** Extract to read follows **

Undefined template methods trick ?

Question

A colleague of mine told me about a little piece of design he has used with his team that sent my mind boiling. It's a kind of traits class that they can specialize in an extremely decoupled way.

I've had a hard time understanding how it could possibly work, and I am still unsure of the idea I have, so I thought I would ask for help here.

We are talking g++ here, specifically the versions 3.4.2 and 4.3.2 (it seems to work with both).

The idea is quite simple:

1- Define the interface

// interface.h
template <class T>
struct Interface
{
  void foo(); // the method is not implemented, it could not work if it was
};

//
// I do not think it is necessary
// but they prefer free-standing methods with templates
// because of the automatic argument deduction
//
template <class T>
void foo(Interface<T>& interface) { interface.foo(); }

2- Define a class, and in the source file specialize the interface for this class (defining its methods)

// special.h

class Special {};


// special.cpp

#include "interface.h"
#include "special.h"

// 
// Note that this specialization is not visible outside of this translation unit
//
template <>
struct Interface<Special>
{
  void foo() { std::cout << "Special" << std::endl; }
};

3- To use, it's simple too:

// main.cpp

#include "interface.h"

class Special; // yes, it only costs a forward declaration
               // which helps much in term of dependencies

int main(int argc, char* argv[])
{
  Interface<Special> special;
  foo(special);
  return 0;
};

It's an undefined symbol if no translation unit defined a specialization of Interface for Special.

** End of Extract to read **
** Supplied entries follows **

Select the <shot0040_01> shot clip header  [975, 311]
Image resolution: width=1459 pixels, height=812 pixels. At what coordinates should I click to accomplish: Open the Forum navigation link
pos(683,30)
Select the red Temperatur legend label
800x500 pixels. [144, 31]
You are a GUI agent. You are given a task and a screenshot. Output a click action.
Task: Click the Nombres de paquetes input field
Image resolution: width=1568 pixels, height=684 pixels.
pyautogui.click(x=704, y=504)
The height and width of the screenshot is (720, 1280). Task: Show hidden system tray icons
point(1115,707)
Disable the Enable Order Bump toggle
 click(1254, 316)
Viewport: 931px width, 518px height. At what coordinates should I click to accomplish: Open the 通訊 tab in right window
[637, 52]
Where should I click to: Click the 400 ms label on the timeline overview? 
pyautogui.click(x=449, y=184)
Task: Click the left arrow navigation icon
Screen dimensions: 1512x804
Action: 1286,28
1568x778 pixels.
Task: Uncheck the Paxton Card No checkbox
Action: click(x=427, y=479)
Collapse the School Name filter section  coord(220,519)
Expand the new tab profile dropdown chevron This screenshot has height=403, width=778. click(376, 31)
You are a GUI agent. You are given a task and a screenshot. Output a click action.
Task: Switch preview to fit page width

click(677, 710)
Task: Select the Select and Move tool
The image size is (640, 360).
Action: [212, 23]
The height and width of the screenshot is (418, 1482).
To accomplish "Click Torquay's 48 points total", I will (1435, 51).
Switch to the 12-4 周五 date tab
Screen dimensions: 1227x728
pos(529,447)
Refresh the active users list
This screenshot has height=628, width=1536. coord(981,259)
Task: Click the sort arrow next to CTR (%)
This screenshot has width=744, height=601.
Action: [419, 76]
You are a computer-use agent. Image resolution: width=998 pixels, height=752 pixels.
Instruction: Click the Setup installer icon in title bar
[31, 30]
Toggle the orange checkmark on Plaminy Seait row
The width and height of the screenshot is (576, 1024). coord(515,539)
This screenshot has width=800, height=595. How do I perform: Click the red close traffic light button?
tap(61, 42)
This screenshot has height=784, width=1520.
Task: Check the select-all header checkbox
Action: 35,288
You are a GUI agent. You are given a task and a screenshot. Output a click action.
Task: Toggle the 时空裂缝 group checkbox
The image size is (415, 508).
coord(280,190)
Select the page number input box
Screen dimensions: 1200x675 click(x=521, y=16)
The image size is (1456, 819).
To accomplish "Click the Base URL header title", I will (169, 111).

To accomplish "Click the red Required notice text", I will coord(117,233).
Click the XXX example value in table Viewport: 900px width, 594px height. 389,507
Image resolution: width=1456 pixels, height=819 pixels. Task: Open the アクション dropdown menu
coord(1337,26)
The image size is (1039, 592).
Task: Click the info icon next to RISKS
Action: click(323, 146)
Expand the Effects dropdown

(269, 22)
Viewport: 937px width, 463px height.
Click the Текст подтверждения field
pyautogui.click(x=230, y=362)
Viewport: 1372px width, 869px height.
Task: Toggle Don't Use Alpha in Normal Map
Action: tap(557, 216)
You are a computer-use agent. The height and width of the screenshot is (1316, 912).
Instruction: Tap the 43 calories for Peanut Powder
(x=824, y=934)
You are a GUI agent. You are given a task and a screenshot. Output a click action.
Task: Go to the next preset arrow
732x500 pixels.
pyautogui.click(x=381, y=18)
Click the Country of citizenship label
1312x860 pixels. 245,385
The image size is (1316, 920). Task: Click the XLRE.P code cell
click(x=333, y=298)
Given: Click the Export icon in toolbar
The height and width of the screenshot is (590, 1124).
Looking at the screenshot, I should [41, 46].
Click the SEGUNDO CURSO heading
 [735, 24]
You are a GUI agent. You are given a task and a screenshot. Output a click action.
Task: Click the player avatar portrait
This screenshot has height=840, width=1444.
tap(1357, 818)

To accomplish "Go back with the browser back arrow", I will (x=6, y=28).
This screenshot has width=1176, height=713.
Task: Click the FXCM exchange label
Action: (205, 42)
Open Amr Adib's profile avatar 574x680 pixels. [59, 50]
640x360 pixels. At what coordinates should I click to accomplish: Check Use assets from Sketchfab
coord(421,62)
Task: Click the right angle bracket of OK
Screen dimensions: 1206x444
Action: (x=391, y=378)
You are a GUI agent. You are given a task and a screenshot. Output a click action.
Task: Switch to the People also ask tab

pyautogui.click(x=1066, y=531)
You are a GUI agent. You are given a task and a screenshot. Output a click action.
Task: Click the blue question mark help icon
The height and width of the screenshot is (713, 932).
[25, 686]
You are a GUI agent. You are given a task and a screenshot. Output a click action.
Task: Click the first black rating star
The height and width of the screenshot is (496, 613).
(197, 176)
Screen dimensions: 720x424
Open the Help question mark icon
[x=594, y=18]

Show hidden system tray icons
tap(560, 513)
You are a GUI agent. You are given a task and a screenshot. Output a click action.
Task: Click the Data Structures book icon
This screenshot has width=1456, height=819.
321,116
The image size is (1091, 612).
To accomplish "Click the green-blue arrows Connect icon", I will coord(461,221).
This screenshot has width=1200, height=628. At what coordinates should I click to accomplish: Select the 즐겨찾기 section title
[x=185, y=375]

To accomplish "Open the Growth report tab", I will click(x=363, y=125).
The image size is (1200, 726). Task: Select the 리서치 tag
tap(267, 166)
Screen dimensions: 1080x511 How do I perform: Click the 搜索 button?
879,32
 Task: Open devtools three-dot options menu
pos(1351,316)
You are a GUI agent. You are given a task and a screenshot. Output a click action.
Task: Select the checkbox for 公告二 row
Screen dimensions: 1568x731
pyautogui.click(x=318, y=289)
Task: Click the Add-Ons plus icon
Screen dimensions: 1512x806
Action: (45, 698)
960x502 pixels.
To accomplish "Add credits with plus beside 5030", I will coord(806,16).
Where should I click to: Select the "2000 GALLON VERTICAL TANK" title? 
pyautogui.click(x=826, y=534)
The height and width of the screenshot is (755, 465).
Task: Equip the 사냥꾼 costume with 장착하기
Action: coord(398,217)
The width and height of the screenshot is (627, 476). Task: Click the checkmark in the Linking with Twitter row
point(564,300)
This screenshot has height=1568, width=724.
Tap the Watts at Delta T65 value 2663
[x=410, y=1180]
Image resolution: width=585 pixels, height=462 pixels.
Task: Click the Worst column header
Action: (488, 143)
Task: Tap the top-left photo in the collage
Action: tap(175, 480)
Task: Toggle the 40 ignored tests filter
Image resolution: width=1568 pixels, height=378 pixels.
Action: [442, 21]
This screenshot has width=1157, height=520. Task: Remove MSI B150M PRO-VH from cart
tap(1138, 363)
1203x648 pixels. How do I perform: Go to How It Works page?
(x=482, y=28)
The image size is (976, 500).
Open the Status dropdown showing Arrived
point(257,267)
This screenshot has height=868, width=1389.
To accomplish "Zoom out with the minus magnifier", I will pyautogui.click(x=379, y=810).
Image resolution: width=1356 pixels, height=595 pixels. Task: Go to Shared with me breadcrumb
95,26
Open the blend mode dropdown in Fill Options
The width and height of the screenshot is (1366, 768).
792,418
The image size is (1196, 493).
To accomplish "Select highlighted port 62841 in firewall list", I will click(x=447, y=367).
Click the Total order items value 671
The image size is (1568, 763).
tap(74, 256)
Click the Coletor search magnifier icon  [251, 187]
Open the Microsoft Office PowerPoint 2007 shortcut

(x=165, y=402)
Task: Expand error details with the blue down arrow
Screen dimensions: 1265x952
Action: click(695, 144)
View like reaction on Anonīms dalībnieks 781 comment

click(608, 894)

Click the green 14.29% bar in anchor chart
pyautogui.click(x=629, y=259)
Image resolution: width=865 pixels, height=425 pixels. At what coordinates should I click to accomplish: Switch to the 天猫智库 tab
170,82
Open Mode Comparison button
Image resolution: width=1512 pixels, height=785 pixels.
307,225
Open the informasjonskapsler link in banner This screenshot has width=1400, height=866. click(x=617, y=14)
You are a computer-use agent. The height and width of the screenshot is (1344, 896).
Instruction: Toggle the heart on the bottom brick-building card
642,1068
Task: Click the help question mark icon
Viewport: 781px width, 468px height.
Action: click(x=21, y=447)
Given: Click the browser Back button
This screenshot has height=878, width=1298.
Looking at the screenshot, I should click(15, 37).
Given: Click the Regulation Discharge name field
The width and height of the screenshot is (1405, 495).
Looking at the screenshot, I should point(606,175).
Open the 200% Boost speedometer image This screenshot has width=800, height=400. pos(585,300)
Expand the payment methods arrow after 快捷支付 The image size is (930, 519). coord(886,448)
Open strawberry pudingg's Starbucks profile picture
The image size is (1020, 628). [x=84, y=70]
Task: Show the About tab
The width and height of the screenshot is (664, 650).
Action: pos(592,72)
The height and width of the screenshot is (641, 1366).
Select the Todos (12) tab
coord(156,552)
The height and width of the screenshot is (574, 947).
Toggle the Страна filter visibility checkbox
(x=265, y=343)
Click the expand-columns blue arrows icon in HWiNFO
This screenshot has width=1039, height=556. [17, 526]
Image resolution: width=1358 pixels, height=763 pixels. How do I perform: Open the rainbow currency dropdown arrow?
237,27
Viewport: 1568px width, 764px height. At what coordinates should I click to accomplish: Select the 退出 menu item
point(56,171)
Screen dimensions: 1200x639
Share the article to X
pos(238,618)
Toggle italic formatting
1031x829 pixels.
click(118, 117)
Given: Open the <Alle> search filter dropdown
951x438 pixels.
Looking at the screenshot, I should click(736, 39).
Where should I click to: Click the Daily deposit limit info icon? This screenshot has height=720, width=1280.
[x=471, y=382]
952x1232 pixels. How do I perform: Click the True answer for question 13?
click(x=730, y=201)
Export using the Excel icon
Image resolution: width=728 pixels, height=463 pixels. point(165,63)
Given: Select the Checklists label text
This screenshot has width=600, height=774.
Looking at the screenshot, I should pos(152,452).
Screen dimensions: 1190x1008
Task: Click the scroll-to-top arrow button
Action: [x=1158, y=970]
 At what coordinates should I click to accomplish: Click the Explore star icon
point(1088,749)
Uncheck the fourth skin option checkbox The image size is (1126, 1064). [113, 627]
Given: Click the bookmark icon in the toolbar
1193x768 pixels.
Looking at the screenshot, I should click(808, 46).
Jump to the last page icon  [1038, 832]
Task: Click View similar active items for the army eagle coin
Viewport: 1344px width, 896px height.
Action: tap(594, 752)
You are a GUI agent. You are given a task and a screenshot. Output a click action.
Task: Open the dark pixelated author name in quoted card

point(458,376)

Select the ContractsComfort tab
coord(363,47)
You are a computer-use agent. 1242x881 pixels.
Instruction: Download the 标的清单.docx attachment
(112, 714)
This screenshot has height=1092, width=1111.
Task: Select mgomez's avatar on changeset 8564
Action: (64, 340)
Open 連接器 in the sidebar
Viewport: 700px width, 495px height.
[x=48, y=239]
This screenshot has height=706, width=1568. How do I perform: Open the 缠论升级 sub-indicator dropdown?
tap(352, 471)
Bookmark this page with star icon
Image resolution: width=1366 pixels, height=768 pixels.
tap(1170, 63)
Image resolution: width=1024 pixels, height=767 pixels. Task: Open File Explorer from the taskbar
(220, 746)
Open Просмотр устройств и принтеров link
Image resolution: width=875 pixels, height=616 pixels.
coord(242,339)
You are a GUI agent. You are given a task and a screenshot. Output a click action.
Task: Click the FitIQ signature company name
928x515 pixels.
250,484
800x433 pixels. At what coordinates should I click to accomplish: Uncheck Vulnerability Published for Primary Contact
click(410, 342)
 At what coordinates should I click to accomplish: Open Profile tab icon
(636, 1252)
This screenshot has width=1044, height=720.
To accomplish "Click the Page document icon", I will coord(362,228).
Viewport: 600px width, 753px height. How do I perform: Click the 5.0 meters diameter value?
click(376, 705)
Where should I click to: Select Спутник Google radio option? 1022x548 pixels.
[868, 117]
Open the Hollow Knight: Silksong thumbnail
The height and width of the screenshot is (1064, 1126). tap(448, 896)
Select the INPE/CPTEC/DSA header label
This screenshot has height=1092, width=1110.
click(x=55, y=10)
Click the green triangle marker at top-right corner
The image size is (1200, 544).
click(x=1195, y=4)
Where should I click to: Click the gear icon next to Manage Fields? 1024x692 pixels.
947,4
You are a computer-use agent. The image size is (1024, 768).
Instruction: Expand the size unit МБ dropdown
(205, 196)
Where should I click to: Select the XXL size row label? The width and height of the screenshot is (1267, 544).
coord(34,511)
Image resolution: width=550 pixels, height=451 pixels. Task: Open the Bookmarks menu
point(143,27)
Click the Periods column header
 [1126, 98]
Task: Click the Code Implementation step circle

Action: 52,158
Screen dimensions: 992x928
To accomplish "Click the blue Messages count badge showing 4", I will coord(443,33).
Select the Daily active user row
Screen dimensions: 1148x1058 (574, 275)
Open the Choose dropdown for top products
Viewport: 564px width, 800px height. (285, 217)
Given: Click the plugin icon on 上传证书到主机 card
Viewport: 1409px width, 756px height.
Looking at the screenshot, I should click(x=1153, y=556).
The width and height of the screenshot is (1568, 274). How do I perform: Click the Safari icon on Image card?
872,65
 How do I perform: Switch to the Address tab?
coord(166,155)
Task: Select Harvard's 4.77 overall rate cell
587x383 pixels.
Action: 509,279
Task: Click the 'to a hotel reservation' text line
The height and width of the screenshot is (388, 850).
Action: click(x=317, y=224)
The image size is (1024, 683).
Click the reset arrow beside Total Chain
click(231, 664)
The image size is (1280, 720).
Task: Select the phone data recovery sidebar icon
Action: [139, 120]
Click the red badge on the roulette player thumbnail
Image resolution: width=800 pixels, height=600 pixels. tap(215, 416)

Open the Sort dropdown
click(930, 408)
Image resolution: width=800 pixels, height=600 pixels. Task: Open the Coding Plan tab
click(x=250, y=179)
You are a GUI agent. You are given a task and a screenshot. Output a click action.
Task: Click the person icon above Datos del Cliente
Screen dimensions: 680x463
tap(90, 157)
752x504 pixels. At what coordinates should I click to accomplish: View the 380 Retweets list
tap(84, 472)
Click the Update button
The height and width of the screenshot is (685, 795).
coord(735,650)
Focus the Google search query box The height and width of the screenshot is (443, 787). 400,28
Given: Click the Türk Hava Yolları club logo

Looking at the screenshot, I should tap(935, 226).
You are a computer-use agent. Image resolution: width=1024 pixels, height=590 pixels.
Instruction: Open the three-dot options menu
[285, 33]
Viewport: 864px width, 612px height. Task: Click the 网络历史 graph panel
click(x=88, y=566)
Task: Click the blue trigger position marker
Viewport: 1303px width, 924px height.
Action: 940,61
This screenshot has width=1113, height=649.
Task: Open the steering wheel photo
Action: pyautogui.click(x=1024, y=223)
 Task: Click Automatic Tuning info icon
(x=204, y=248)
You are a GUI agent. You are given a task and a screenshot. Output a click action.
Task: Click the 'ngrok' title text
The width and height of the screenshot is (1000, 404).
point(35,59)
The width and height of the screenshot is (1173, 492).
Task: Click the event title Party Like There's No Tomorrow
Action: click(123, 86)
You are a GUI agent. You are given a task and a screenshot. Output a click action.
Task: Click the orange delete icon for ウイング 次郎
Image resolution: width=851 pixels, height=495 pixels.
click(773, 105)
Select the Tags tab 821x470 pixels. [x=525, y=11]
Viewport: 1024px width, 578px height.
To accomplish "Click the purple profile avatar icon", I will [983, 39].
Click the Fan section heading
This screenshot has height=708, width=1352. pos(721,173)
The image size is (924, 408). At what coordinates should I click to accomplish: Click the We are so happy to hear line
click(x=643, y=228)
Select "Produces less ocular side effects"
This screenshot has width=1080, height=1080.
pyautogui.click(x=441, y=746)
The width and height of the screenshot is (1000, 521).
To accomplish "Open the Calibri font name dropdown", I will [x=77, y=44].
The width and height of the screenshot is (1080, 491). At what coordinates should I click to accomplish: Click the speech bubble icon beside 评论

** End of Supplied entries **

= Your tasks =
(1) Rewrite the question on the undefined template methods trick from "Undefined template methods" to "for help here.", swapping "colleague" for "coworker".
(2) Continue the question on the undefined template methods trick from its final line onward.

= Task-by-task answers =
(1)
Undefined template methods trick ?

Question

A coworker of mine told me about a little piece of design he has used with his team that sent my mind boiling. It's a kind of traits class that they can specialize in an extremely decoupled way.

I've had a hard time understanding how it could possibly work, and I am still unsure of the idea I have, so I thought I would ask for help here.

(2)
Now, I would have thought this would require the export keyword, which to my knowledge has never been implemented in g++ (and only implemented once in a C++ compiler, with its authors advising anyone not to, given the time and effort it took them).

I suspect it's got something to do with the linker resolving the templates methods...

• Do you have ever met anything like this before ?
• Does it conform to the standard or do you think it's a fortunate coincidence it works ?

I must admit I am quite puzzled by the construct...

Answer 1

Thats pretty neat. I'm not sure if it is guaranteed to work everywhere though. It looks like what they're doing is having a deliberately undefined template method, and then defining a specialization tucked away in its own translation unit. They're depending on the compiler using the same name mangling for both the original class template method and the specialization, which is the bit I think is probably non-standard. The linker will then look for the method of the class template, but instead find the specialization.

There are a few risks with this though. No one, not even the linker, will pick up multiple implementations of the method for example. The template methods will be marked selectany because template implies inline so if the linker sees multiple instances, instead of issuing an error it will pick whichever one is most convenient.

Still a nice trick though, although unfortunately it does seem to be a lucky coincidence that it works.

Answer 2

Like @Steward suspected, it's not valid. Formally it's effectively causing undefined behavior, because the Standard rules that for a violation no diagnostic is required, which means the implementation can silently do anything it wants. At 14.7.3/6

If a template, a member template or the member of a class template is explicitly specialized then that specialization shall be declared before the first use of that specialization that would cause an implicit instantiation to take place, in every translation unit in which such a use occurs; no diagnostic is required.

In practice at least on GCC, it's implicitly instantiating the primary template Interface<T> since the specialization wasn't declared and is not visible in main, and then calling Interface<T>::foo. If its definition is visible, it instatiates the primary definition of the member function (which is why when it is defined, it wouldn't work).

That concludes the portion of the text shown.